Is there such a thing as a good wedding band? I don’t mean a relatively good wedding band, I mean a good wedding band. I don’t mean a good wedding band that is defined as such because they are just a bit less crappy than every other wedding band. I mean a really good wedding band.
Every time I see a wedding band full of white boys with the obligatory white female singer doing a white bread version of “Proud Mary” or “We are Family” I want to scream. More personally offensive to me are the uptight versions of “Sweet Home Alabama” and other southern rock classics that are done with all the feeling of the average upper middle class sexual encounter. Maybe it wouldn’t be so bad if it wasn’t so predictable.
It gets even worse if the band has a horn section.
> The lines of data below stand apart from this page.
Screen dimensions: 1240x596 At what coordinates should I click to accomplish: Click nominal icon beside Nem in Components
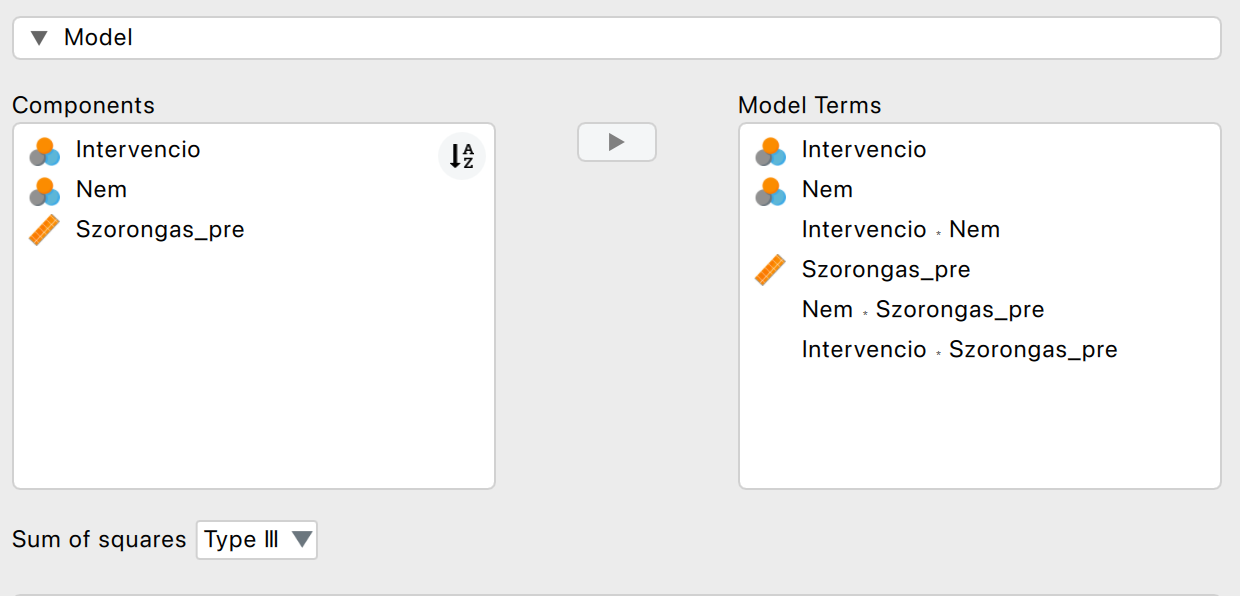tap(43, 191)
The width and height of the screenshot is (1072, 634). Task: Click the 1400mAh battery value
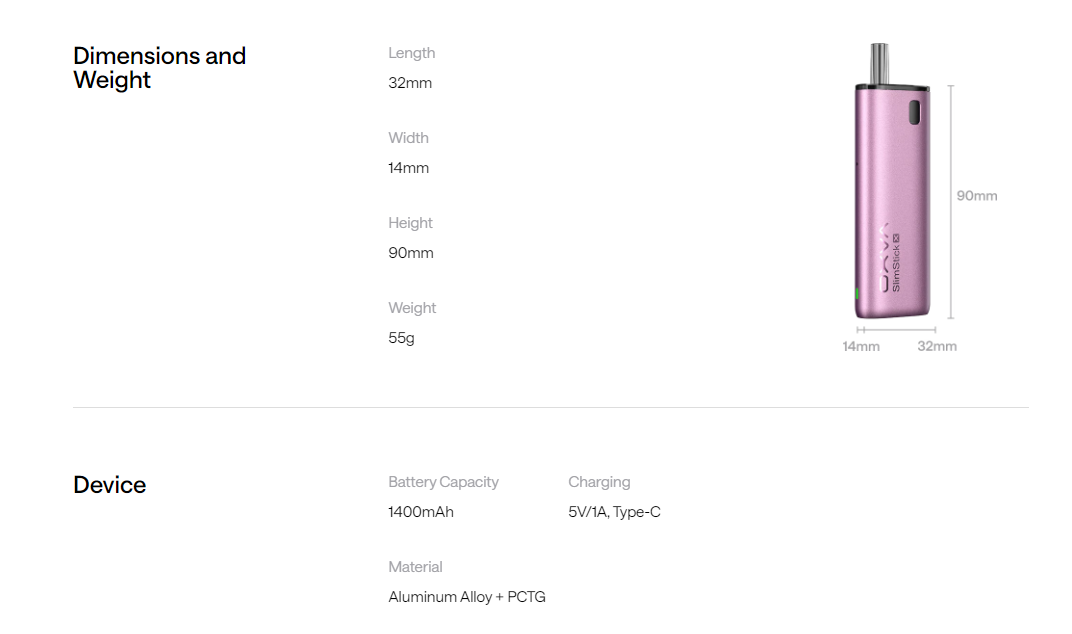[x=421, y=512]
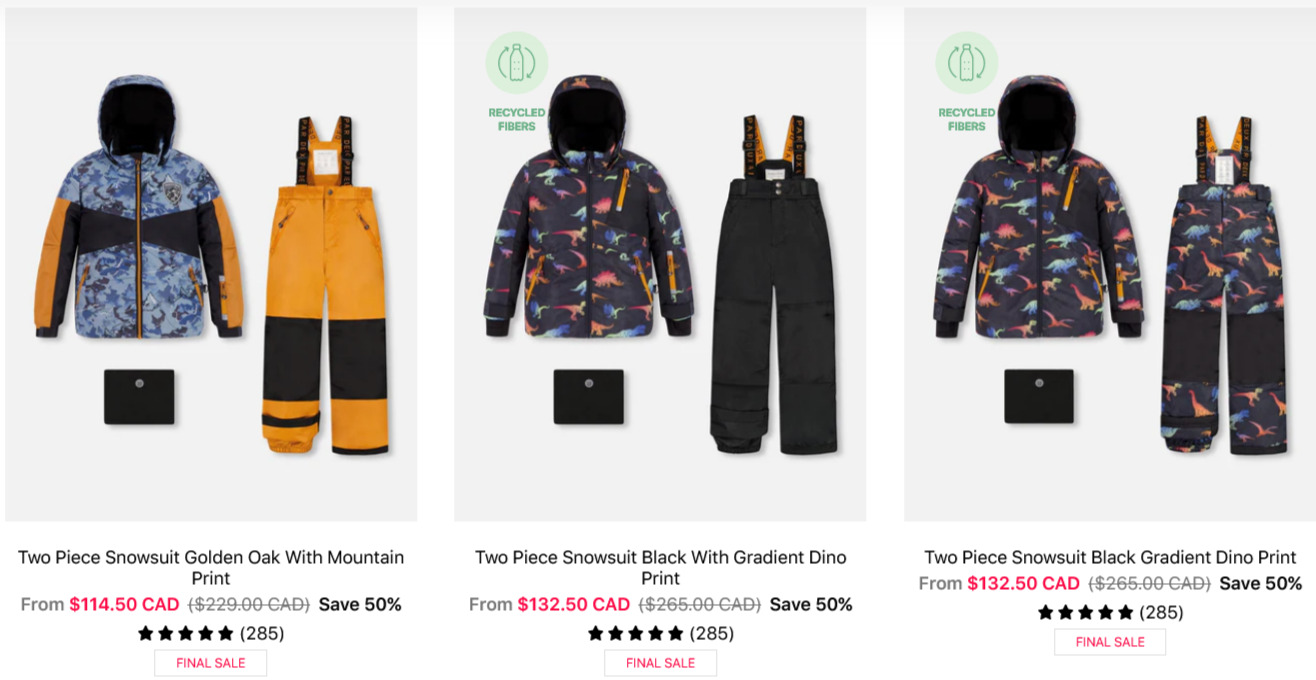Image resolution: width=1316 pixels, height=680 pixels.
Task: Click Two Piece Snowsuit Black Gradient Dino Print title
Action: [x=1110, y=557]
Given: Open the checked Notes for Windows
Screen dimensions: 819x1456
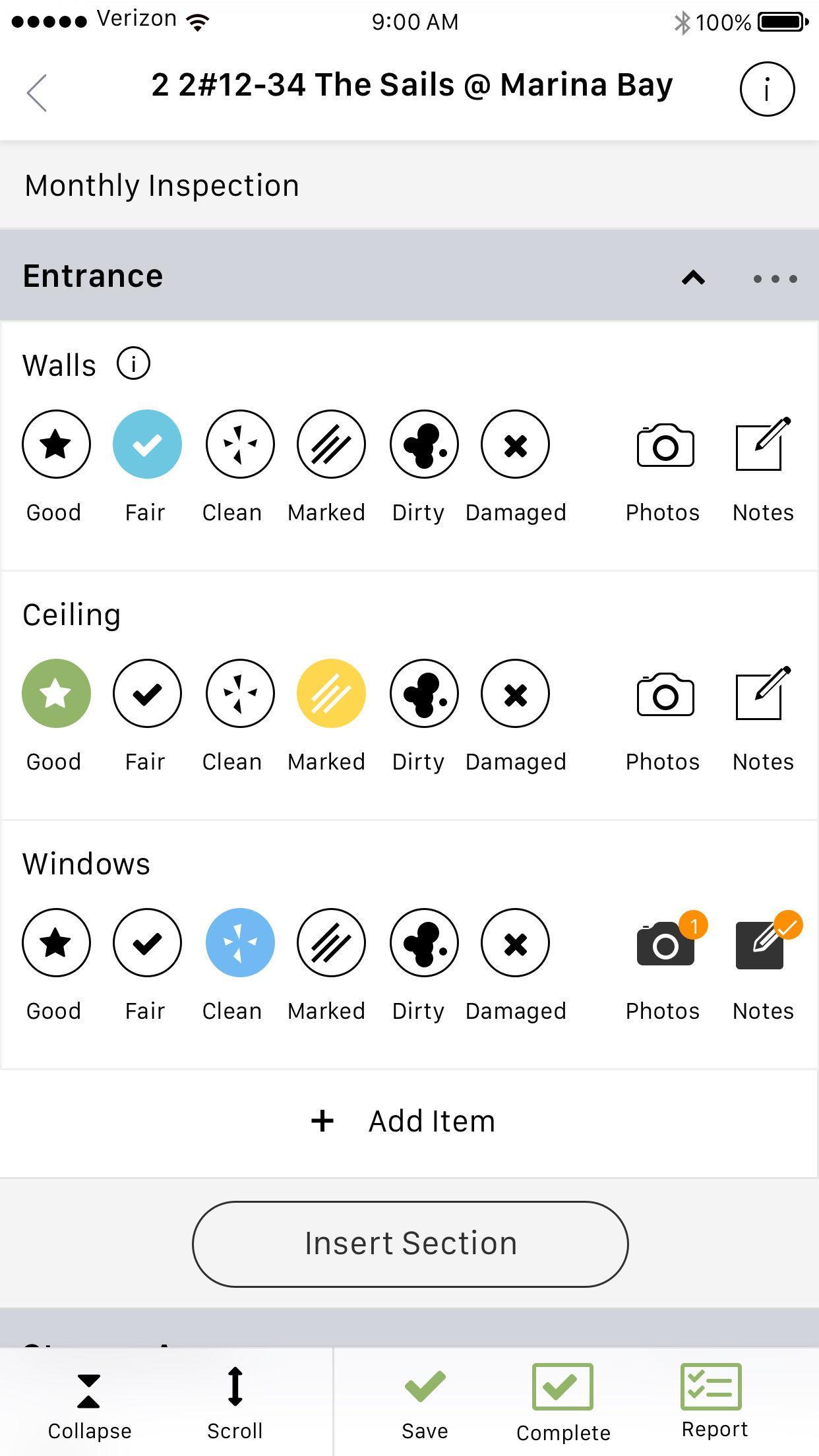Looking at the screenshot, I should coord(762,944).
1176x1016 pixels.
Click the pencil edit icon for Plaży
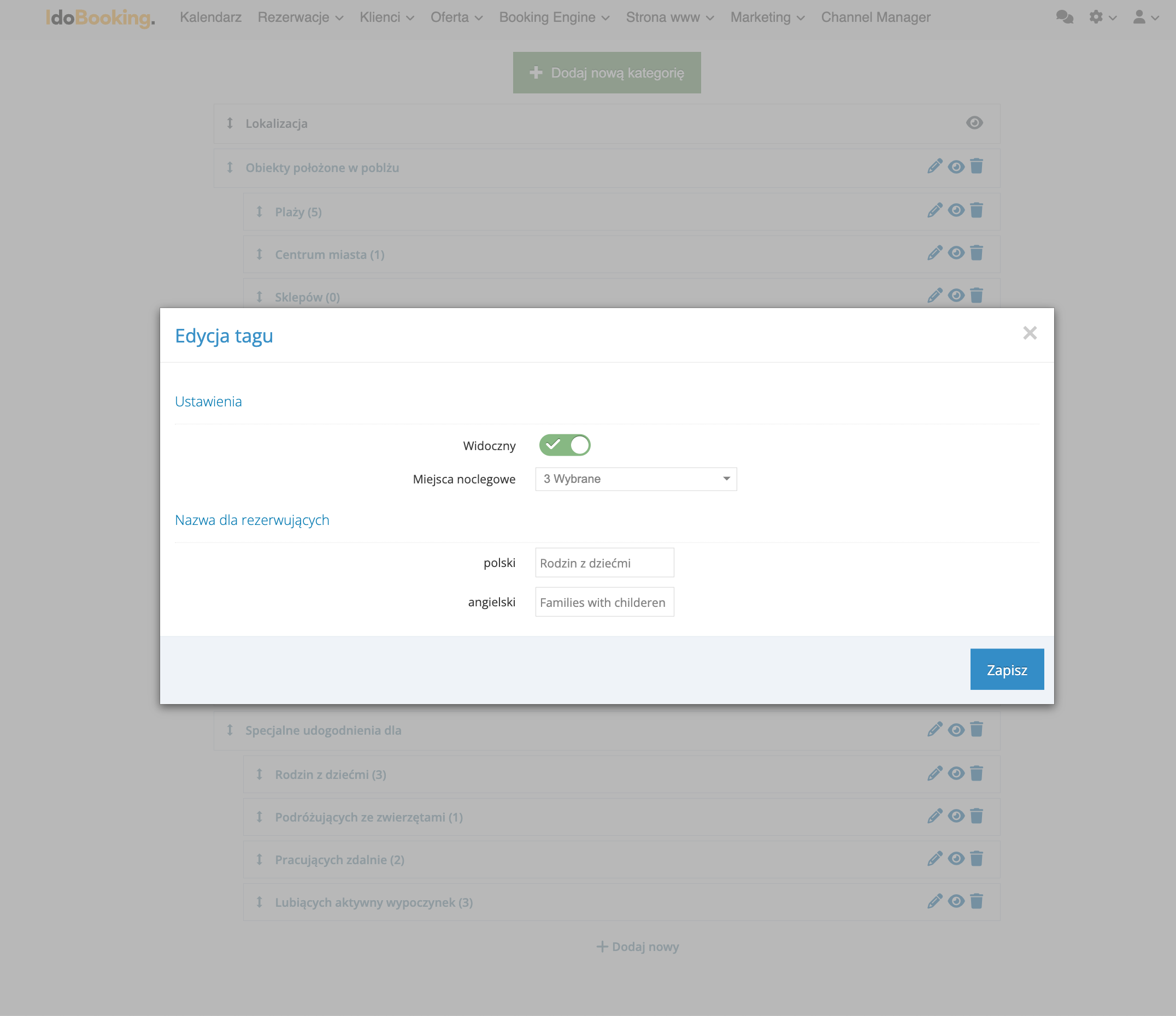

As one who is old enough to remember what horn sections brought to bands like Chicago and Blood, Sweat, and Tears I just want to weep when I see some clown with a muted trumpet try to add a little flair to some piece of drivel from the vast musical wasteland that was 1980s pop music.
I’m not saying that any wedding entertainment option is without danger. There are certainly more than enough bad DJs out there – but I certainly have seen good DJs. Karaoke is almost always a bad experience – its only usefulness is that if you find yourself actually enjoying it there is a pretty good chance that you are too drunk to drive home. Give the keys to someone else immediately!
Maybe my problem with wedding bands stems from the fact that they are always mediocre, and never authentic to who they are. I’m not saying I could do any better, but then again at least I am honest about who I am.